## TUJUAN
Salin secara utuh teks mengenai puasa umat Katolik dan Rabu Abu di bawah ini tanpa mengubah satu kata pun.

## KUTIPAN TEKS

━━━━━━━━━━━━━━━━

Minggu, 29 November 2015

Puasa & Rabu Abu

PUASA UMAT KATOLIK

Pada umumnya menjelang bulan puasa Ramadan selalu timbul pertanyaan; apakah bagi orang Kristen juga ada kewajiban puasa seperti para penganut agama lainnya? Bagaimana puasanya orang Kristen dan berapa lama?

Bahkan di kalangan Umat Katolik pun sampai saat ini masih banyak yang mempertanyakan, “Bagaimana sih sebenarnya puasa Katolik itu?”.

Setiap tahun, umat Katolik di seluruh dunia menjalani masa Prapaskah, yaitu yang dimulai sejak empat puluh hari sebelum Paskah (jatuh antara 22 Maret-25 April setiap tahunnya tergantung kapan terjadinya bulan purnama dan vernal equinox). Masa Prapaskah mempunyai dua ciri khas, yaitu mempersiapkan pembaptisan dan membina semangat tobat. Bentuk pertobatan yang paling nyata adalah dengan berpuasa dan berpantang. Lalu, apakah makna puasa dan pantang menurut tradisi Katolik?


APA ITU RABU ABU?

Rabu Abu adalah permulaan Masa Prapaskah, yaitu masa pertobatan, pemeriksaan batin dan berpantang guna mempersiapkan diri untuk Kebangkitan Kristus dan Penebusan dosa kita.

━━━━━━━━━━━━━━━━

## INFORMASI YANG DITAMPILKAN

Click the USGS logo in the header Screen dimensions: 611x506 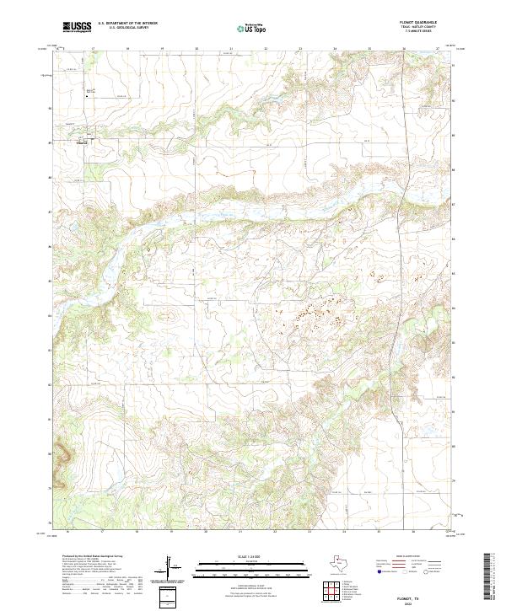coord(77,27)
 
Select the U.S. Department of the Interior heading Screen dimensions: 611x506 coord(126,24)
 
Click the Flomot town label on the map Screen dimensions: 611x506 coord(83,142)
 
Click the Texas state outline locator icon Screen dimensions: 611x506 coord(344,563)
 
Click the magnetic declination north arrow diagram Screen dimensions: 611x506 coord(171,565)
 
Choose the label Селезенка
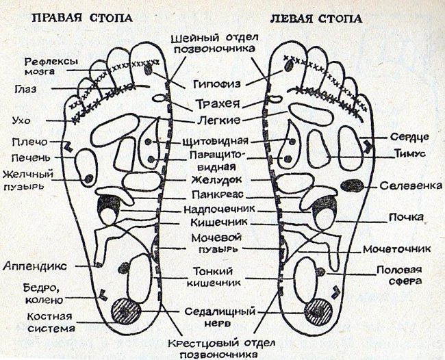click(410, 185)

━━━━━━━━━━━━━━━━

## JAWABAN
Minggu, 29 November 2015

Puasa & Rabu Abu

PUASA UMAT KATOLIK

Pada umumnya menjelang bulan puasa Ramadan selalu timbul pertanyaan; apakah bagi orang Kristen juga ada kewajiban puasa seperti para penganut agama lainnya? Bagaimana puasanya orang Kristen dan berapa lama?

Bahkan di kalangan Umat Katolik pun sampai saat ini masih banyak yang mempertanyakan, “Bagaimana sih sebenarnya puasa Katolik itu?”.

Setiap tahun, umat Katolik di seluruh dunia menjalani masa Prapaskah, yaitu yang dimulai sejak empat puluh hari sebelum Paskah (jatuh antara 22 Maret-25 April setiap tahunnya tergantung kapan terjadinya bulan purnama dan vernal equinox). Masa Prapaskah mempunyai dua ciri khas, yaitu mempersiapkan pembaptisan dan membina semangat tobat. Bentuk pertobatan yang paling nyata adalah dengan berpuasa dan berpantang. Lalu, apakah makna puasa dan pantang menurut tradisi Katolik?


APA ITU RABU ABU?

Rabu Abu adalah permulaan Masa Prapaskah, yaitu masa pertobatan, pemeriksaan batin dan berpantang guna mempersiapkan diri untuk Kebangkitan Kristus dan Penebusan dosa kita.